§ What the task requires
Please present every line of the records below as a Markdown table with the columns Row and Line, numbering each row and skipping blank lines. Leave the pictures out of the table.

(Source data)
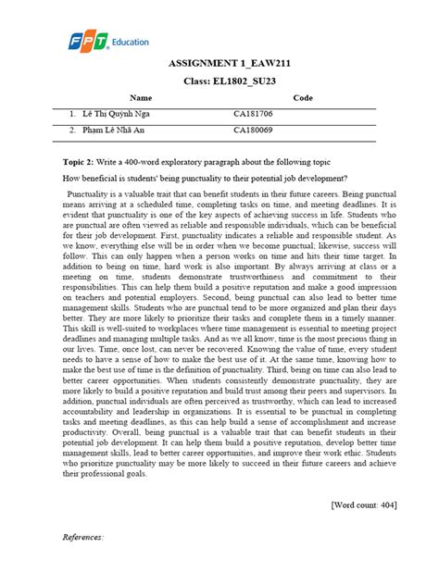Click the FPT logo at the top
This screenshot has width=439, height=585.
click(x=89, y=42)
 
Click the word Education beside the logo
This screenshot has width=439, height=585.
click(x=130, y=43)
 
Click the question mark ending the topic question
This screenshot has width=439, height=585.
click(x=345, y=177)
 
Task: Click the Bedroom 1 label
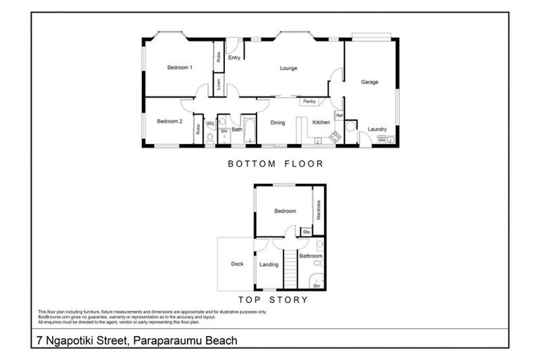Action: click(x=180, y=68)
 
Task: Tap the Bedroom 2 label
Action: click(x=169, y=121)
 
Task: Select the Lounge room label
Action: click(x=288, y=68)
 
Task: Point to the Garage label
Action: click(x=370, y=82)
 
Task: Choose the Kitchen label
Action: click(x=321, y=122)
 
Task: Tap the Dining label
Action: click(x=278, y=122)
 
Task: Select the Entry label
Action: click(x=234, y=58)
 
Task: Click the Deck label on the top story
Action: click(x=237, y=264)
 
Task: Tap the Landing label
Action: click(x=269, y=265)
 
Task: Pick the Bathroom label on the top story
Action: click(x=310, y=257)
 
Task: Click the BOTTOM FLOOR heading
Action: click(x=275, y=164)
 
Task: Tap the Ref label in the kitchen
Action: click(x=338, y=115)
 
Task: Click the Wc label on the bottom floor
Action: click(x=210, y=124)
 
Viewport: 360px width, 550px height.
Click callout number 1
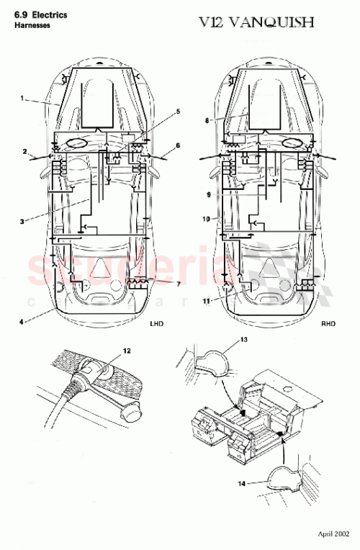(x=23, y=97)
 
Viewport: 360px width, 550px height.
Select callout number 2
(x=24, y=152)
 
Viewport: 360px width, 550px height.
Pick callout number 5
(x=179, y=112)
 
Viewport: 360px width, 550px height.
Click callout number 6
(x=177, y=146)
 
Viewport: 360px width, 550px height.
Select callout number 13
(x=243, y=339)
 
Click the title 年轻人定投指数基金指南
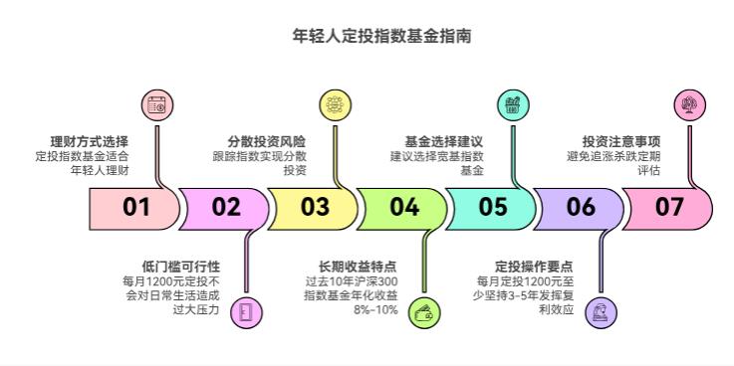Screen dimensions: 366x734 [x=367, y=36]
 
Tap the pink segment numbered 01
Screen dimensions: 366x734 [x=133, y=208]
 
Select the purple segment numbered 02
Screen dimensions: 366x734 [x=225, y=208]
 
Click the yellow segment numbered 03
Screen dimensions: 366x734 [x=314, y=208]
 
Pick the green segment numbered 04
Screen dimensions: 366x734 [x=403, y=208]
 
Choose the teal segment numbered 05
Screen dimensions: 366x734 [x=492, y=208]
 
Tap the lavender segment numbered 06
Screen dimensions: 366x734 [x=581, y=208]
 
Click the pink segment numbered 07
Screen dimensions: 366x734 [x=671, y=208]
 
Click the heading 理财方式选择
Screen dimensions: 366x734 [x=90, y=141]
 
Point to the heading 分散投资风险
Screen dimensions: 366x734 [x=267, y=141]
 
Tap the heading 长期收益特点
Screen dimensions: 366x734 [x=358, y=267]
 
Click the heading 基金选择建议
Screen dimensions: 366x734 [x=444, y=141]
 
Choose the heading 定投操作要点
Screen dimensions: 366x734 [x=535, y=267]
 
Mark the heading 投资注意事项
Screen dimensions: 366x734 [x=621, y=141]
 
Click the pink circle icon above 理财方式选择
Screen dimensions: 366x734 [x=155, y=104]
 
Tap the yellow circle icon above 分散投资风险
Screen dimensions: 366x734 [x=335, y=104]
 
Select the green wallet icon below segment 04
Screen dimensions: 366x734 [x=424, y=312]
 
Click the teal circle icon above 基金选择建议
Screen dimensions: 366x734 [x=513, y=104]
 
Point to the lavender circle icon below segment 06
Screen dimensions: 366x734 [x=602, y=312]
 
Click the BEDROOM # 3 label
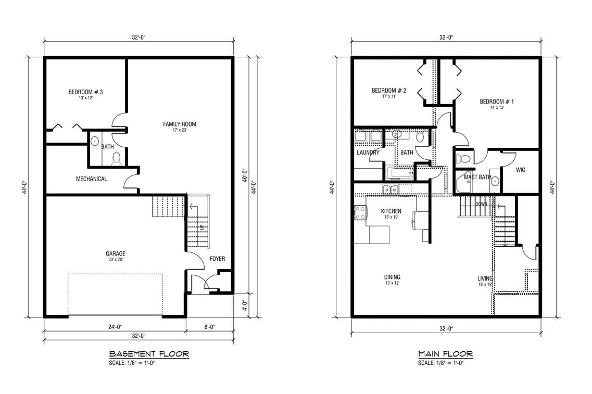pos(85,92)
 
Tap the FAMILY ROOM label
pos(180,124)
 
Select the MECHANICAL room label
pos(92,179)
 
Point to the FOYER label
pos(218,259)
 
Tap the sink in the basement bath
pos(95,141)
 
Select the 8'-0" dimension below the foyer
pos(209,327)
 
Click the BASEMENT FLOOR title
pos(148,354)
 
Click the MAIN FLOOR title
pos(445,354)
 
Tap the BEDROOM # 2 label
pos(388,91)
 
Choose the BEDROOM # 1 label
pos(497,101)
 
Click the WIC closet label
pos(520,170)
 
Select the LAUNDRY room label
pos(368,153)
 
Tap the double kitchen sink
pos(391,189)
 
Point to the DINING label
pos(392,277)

§ The solution
| Row | Line |
|---|---|
| 1 | Click the FPT logo at the top |
| 2 | This screenshot has width=439, height=585. |
| 3 | click(x=89, y=42) |
| 4 | Click the word Education beside the logo |
| 5 | This screenshot has width=439, height=585. |
| 6 | click(x=130, y=43) |
| 7 | Click the question mark ending the topic question |
| 8 | This screenshot has width=439, height=585. |
| 9 | click(x=345, y=177) |
| 10 | Task: Click the Bedroom 1 label |
| 11 | Action: click(x=180, y=68) |
| 12 | Task: Tap the Bedroom 2 label |
| 13 | Action: click(x=169, y=121) |
| 14 | Task: Select the Lounge room label |
| 15 | Action: click(x=288, y=68) |
| 16 | Task: Point to the Garage label |
| 17 | Action: click(x=370, y=82) |
| 18 | Task: Choose the Kitchen label |
| 19 | Action: click(x=321, y=122) |
| 20 | Task: Tap the Dining label |
| 21 | Action: click(x=278, y=122) |
| 22 | Task: Select the Entry label |
| 23 | Action: click(x=234, y=58) |
| 24 | Task: Click the Deck label on the top story |
| 25 | Action: click(x=237, y=264) |
| 26 | Task: Tap the Landing label |
| 27 | Action: click(x=269, y=265) |
| 28 | Task: Pick the Bathroom label on the top story |
| 29 | Action: click(x=310, y=257) |
| 30 | Task: Click the BOTTOM FLOOR heading |
| 31 | Action: click(x=275, y=164) |
| 32 | Task: Tap the Ref label in the kitchen |
| 33 | Action: click(x=338, y=115) |
| 34 | Task: Click the Wc label on the bottom floor |
| 35 | Action: click(x=210, y=124) |
| 36 | Viewport: 360px width, 550px height. |
| 37 | Click callout number 1 |
| 38 | (x=23, y=97) |
| 39 | Viewport: 360px width, 550px height. |
| 40 | Select callout number 2 |
| 41 | (x=24, y=152) |
| 42 | Viewport: 360px width, 550px height. |
| 43 | Pick callout number 5 |
| 44 | (x=179, y=112) |
| 45 | Viewport: 360px width, 550px height. |
| 46 | Click callout number 6 |
| 47 | (x=177, y=146) |
| 48 | Viewport: 360px width, 550px height. |
| 49 | Select callout number 13 |
| 50 | (x=243, y=339) |
| 51 | Click the title 年轻人定投指数基金指南 |
| 52 | Screen dimensions: 366x734 [x=367, y=36] |
| 53 | Tap the pink segment numbered 01 |
| 54 | Screen dimensions: 366x734 [x=133, y=208] |
| 55 | Select the purple segment numbered 02 |
| 56 | Screen dimensions: 366x734 [x=225, y=208] |
| 57 | Click the yellow segment numbered 03 |
| 58 | Screen dimensions: 366x734 [x=314, y=208] |
| 59 | Pick the green segment numbered 04 |
| 60 | Screen dimensions: 366x734 [x=403, y=208] |
| 61 | Choose the teal segment numbered 05 |
| 62 | Screen dimensions: 366x734 [x=492, y=208] |
| 63 | Tap the lavender segment numbered 06 |
| 64 | Screen dimensions: 366x734 [x=581, y=208] |
| 65 | Click the pink segment numbered 07 |
| 66 | Screen dimensions: 366x734 [x=671, y=208] |
| 67 | Click the heading 理财方式选择 |
| 68 | Screen dimensions: 366x734 [x=90, y=141] |
| 69 | Point to the heading 分散投资风险 |
| 70 | Screen dimensions: 366x734 [x=267, y=141] |
| 71 | Tap the heading 长期收益特点 |
| 72 | Screen dimensions: 366x734 [x=358, y=267] |
| 73 | Click the heading 基金选择建议 |
| 74 | Screen dimensions: 366x734 [x=444, y=141] |
| 75 | Choose the heading 定投操作要点 |
| 76 | Screen dimensions: 366x734 [x=535, y=267] |
| 77 | Mark the heading 投资注意事项 |
| 78 | Screen dimensions: 366x734 [x=621, y=141] |
| 79 | Click the pink circle icon above 理财方式选择 |
| 80 | Screen dimensions: 366x734 [x=155, y=104] |
| 81 | Tap the yellow circle icon above 分散投资风险 |
| 82 | Screen dimensions: 366x734 [x=335, y=104] |
| 83 | Select the green wallet icon below segment 04 |
| 84 | Screen dimensions: 366x734 [x=424, y=312] |
| 85 | Click the teal circle icon above 基金选择建议 |
| 86 | Screen dimensions: 366x734 [x=513, y=104] |
| 87 | Point to the lavender circle icon below segment 06 |
| 88 | Screen dimensions: 366x734 [x=602, y=312] |
| 89 | Click the BEDROOM # 3 label |
| 90 | pos(85,92) |
| 91 | Tap the FAMILY ROOM label |
| 92 | pos(180,124) |
| 93 | Select the MECHANICAL room label |
| 94 | pos(92,179) |
| 95 | Point to the FOYER label |
| 96 | pos(218,259) |
| 97 | Tap the sink in the basement bath |
| 98 | pos(95,141) |
| 99 | Select the 8'-0" dimension below the foyer |
| 100 | pos(209,327) |
| 101 | Click the BASEMENT FLOOR title |
| 102 | pos(148,354) |
| 103 | Click the MAIN FLOOR title |
| 104 | pos(445,354) |
| 105 | Tap the BEDROOM # 2 label |
| 106 | pos(388,91) |
| 107 | Choose the BEDROOM # 1 label |
| 108 | pos(497,101) |
| 109 | Click the WIC closet label |
| 110 | pos(520,170) |
| 111 | Select the LAUNDRY room label |
| 112 | pos(368,153) |
| 113 | Tap the double kitchen sink |
| 114 | pos(391,189) |
| 115 | Point to the DINING label |
| 116 | pos(392,277) |